A polêmica contra Danse Macabre expõe uma contradição evidente: um artista é criticado por treinar uma IA com sua própria obra, enquanto corporações como Meta ou Google usam dados de milhões de criadores sem permissão nem pagamento. A indignação seletiva esquece que o verdadeiro problema não é a ferramenta, mas quem a usa e como.
Transparência técnica e royalties como base legal 🎨
Exigir que toda empresa revele as fontes de treinamento de seus modelos é tecnicamente viável por meio de registros de datasets e auditorias. Implementar um sistema de royalties proporcionais para artistas originais nivelaria o campo de jogo. Enquanto não existirem leis claras, os gigantes continuarão extraindo valor alheio sem prestar contas, e os pequenos criadores carregarão a culpa.

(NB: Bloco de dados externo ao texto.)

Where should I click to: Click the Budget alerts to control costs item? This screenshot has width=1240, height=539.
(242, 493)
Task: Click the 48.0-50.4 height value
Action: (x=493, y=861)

A justiça seletiva do algoritmo indignado ⚖️
É curioso ver a internet enfurecida com um indie que usou sua própria arte para treinar um modelo, enquanto aplaude o Spotify por pagar migalhas a músicos ou a Netflix por substituir roteiristas por IA. Parece que o pecado não é roubar, mas fazê-lo sem o glamour corporativo. Se a solução fosse apenas linchar artistas pequenos, já teríamos consertado o capitalismo tardio.